L’école lui a accordé un portrait dans lequel on peut lire cette citation: «Sans fausse modestie, j’étais un bon prof qui se souciait prioritairement de la réussite de ses élèves. La plupart de mes collègues voulaient transmettre leur passion aux premiers de la classe. Mais les élèves les plus brillants n’ont pas besoin de pédagogie. Moi, mon but, était de faire réussir le bac aux élèves moyens!» Toujours guidé par son ambition humaniste, et non jamais élitiste, en 1963, il devint président-fondateur de l’Institut supérieur des carrières artistiques (suivent en 1967 l’École française du marketing, dite École de management de Paris, puis en 2004, l’École française du journalisme). La même année, Denis Huisman cocréa, avec André Parinaud, le prix Roger-Nimier. Un «prix qui récompense un jeune auteur dont l’esprit s’inscrit dans la lignée de l’œuvre littéraire de Roger Nimier». Déferlèrent Modiano, Cioran, Orsenna, Tillinac, Garcin, Adrien Goetz, Pierre Adrian ou bien encore Arnaud de La Grange… Ainsi, comme se le rappelle Jean-Marie Rouart, «il connut la terre entière».

Un professeur discret

Avec son Manuel de philosophie coécrit avec André Vergez, l’homme de l’ombre passa malgré lui à la lumière. L’ouvrage dans lequel «toutes les grandes questions que l’on a pu se poser au cours des 2 500 ans qui séparent Socrate de Sartre, sont soulevées dans ce livre simple et bien documenté» devint le livre de millions de lycéens des années 60, et durant de nombreuses décennies. Mais Denis Huisman resta discret. «C’était un professeur de philosophe qui ne se prenait pas pour un philosophe», se souvient Jean-Marie Rouart.

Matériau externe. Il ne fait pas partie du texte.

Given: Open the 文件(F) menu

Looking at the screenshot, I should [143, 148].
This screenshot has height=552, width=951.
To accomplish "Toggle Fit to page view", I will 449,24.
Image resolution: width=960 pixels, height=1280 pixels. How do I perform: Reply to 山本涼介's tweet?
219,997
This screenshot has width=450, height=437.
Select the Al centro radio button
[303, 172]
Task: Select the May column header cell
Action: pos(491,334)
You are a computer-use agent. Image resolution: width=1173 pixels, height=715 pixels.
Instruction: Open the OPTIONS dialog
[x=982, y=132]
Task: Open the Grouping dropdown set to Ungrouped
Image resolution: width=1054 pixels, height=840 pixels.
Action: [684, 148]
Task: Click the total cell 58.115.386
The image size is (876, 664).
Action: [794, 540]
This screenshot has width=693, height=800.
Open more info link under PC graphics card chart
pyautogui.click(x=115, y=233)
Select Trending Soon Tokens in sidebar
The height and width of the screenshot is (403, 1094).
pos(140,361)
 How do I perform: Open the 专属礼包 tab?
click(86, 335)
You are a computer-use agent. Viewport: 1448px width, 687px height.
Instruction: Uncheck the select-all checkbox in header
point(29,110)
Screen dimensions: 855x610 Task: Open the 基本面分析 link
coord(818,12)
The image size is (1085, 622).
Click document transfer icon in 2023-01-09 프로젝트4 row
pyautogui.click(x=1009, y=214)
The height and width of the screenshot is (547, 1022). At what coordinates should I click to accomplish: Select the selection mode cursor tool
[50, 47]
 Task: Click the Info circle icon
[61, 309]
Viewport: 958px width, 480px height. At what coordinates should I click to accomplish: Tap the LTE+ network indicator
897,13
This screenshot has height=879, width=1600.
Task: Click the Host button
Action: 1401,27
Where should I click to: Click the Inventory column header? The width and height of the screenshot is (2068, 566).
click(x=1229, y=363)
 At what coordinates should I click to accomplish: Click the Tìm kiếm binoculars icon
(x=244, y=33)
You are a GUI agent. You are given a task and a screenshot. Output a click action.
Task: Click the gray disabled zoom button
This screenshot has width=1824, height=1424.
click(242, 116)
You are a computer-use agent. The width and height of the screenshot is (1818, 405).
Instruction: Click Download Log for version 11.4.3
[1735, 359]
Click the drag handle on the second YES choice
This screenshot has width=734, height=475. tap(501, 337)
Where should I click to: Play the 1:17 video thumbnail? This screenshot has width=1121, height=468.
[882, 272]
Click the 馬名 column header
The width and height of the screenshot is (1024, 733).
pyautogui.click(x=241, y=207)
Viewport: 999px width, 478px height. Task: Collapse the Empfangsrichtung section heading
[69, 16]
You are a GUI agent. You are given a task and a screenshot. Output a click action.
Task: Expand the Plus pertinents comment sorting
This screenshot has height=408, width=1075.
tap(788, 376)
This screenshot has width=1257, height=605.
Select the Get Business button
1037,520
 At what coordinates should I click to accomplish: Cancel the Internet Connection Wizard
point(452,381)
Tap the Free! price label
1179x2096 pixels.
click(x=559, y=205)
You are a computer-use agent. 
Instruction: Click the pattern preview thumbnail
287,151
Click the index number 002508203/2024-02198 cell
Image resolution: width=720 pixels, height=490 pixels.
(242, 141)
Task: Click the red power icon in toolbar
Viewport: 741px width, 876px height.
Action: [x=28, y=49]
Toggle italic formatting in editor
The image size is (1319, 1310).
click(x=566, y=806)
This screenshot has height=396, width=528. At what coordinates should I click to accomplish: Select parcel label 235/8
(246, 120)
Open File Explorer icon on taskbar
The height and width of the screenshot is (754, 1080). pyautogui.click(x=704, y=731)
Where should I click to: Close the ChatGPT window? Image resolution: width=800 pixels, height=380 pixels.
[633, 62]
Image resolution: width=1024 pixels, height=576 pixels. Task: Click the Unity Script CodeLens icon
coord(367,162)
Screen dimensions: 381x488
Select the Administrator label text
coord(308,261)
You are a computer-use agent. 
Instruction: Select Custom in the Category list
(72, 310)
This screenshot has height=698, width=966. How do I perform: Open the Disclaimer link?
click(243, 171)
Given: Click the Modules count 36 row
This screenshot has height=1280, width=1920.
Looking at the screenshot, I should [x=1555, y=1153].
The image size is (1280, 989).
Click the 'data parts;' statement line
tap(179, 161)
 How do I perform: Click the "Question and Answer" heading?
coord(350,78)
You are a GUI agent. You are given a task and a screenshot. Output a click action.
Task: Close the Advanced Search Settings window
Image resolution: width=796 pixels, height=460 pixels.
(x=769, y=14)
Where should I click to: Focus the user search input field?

Dans les années 1970, il devint, sans être trop exhaustif, directeur de collections aux éditions Bordas, Sedes, Nathan, Hachette ; producteur à l’ORTF et à TF1 des émissions les Grands problèmes de la psychologie, Interrogations, les Idées et les hommes ; Secrétaire général du prix et des Cahiers Roger Nimier ; Président du Salon de Paris… Denis Huisman écrivit sur l’art, la communication, la réussite scolaire et bien sûr, la philosophie.

En 1997, à l’occasion de la sortie de Socrate sur internet, il expliquait au Figaro Littéraire: «Je crois qu’il existe un besoin de philosophie, inhérent à l’homme. Si on présente la philosophie de manière romancée, on s’aperçoit qu’il y a un besoin réel de réflexion dans le grand public.» Et de préciser, lui qui n’aimait décidément pas les projecteurs: «Il faut toujours redouter les philosophes qui se prennent au sérieux. Le maître mot reste celui de Pascal: «Se moquer de la philosophie, c’est vraiment philosopher.»